03:19 AM on 02/14/2012
I notice that in McCain's list of wins for the date are California, Florida, Illinois, New York, Missouri and New Jersey. That's a high delegate count.

What I remember is that McCain sagged in the polls during 2007 with different candidates rising and falling before Republican voters turned to him.
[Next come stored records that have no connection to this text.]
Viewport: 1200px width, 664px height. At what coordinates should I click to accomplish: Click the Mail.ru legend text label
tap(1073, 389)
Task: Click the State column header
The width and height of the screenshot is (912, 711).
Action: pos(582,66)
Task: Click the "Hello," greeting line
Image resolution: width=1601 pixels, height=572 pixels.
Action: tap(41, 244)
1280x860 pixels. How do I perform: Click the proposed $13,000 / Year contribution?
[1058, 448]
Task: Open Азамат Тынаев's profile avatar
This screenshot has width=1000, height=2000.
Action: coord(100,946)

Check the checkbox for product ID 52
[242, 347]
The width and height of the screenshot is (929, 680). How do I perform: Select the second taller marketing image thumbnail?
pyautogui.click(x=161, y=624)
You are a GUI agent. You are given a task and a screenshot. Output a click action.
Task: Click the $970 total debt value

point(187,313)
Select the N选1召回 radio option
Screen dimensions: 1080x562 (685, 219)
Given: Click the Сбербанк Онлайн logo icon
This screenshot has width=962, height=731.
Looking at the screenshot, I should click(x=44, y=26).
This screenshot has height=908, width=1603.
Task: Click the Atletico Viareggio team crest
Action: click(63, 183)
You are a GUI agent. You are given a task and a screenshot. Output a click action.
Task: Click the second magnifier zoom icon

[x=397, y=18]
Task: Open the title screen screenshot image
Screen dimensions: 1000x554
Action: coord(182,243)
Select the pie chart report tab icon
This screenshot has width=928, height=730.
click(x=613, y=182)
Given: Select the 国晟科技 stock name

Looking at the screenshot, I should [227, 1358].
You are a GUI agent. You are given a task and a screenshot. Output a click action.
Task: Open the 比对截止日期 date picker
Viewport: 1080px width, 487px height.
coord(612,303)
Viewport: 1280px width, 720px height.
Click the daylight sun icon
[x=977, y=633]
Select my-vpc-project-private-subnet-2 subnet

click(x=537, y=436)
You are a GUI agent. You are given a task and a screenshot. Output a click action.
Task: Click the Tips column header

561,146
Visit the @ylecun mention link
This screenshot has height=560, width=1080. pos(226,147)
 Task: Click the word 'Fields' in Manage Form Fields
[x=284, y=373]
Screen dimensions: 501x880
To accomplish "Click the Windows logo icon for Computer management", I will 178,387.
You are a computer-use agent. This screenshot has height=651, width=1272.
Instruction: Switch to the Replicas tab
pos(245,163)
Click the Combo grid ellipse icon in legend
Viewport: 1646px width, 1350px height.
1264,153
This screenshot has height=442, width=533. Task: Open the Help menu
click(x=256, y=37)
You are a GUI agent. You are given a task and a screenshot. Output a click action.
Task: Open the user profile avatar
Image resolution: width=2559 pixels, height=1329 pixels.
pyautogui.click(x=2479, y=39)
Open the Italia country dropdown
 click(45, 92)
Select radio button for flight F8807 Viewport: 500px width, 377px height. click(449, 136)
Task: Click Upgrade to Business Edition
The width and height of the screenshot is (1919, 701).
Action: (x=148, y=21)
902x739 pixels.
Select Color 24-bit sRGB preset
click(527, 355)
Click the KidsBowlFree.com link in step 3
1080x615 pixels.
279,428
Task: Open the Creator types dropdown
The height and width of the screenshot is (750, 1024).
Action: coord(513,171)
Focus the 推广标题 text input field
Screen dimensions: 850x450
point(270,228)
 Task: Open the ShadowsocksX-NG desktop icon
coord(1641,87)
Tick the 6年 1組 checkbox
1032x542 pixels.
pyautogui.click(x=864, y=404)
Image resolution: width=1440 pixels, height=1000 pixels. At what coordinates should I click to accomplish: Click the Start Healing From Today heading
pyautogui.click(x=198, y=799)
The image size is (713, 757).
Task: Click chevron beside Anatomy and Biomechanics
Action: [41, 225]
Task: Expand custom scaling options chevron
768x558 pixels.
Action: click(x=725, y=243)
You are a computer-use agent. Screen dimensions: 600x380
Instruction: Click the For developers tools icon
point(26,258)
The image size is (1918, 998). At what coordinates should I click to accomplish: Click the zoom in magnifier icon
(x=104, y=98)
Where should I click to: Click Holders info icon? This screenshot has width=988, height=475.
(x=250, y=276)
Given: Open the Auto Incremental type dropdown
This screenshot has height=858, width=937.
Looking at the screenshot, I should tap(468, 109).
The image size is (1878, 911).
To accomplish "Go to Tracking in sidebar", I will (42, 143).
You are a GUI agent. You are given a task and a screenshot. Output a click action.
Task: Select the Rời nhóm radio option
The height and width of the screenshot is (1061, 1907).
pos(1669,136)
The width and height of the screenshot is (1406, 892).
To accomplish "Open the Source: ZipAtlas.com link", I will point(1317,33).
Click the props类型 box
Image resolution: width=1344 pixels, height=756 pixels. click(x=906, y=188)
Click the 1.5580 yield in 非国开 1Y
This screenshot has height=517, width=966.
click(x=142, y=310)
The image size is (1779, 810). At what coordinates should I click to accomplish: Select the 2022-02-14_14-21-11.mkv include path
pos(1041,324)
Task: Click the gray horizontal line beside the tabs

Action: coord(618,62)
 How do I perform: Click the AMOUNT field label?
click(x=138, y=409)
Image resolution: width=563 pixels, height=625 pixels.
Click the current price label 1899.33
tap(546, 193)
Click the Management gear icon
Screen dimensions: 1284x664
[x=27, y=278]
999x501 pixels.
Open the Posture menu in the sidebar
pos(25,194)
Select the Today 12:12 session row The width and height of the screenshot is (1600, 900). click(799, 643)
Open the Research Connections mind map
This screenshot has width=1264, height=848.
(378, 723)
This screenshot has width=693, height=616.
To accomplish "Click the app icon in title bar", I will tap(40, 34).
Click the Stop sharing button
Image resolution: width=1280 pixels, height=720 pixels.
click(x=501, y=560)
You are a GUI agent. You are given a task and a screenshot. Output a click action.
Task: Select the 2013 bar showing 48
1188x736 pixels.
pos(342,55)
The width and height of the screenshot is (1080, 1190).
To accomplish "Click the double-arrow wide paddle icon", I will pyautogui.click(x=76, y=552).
The real story is that the Republican party is broken. The right wingers are drifting so far to the right that they no longer make any sense to moderate Republicans or even the wealthy conservative 1% who actually control the party. The other problem is that the Republican coalition has run out of ideas and no longer has relevance.
photo
HUFFPOST BLOGGER
Chris Weigant
www.ChrisWeigant.com
06:44 PM on 02/14/2012
Ockham's Hammock -

Wait... Ockham had a hammock? Did he lie in it before or after using his razor to shave?

(heh... couldn't resist)

Yeah, you're right about the delegate count. In actual fact, Romney dropped out of the race at this point, because while he was matching McCain in states won, McCain had pulled far ahead in actual delegates. Huckabee stayed in until McCain had the magic number, and won two further states.

-CW
08:53 AM on 02/21/2012
I see you never posted my comments about how it is totally ridiculous you get paid for this. As you pointed out delegates were way more in John Mcains favor him having won the five out of the six largest states. He did not even try to win Iowa and Romney practically tied. Romney lost South Carolina with three conservatives and Ron Paul and John Mcain won with only two conservatives in the race. Finally, John Mcain was a charismatic leader with the deficit and national security Republicans firmly behind him, while Romney is a technocrat with no loyal following. Guess I am not being civil enough?
photo
HUFFPOST SUPER USER
Rowsdower
For extra fun, read my posts in Igniknokt's voice.
02:22 AM on 02/14/2012
What sets this primary season apart is the sheer unsuitedness of all of the candidates. Primaries generally force one or two candidates to rise to the occasion, to show that they've got what it takes to lead the United States (or at least to master the illusion). The expectation was that Romney would rise to the occasion but he has not been able to, so everyone's looking to see if there's anyone else who might. The pickins are pretty darn slim this year.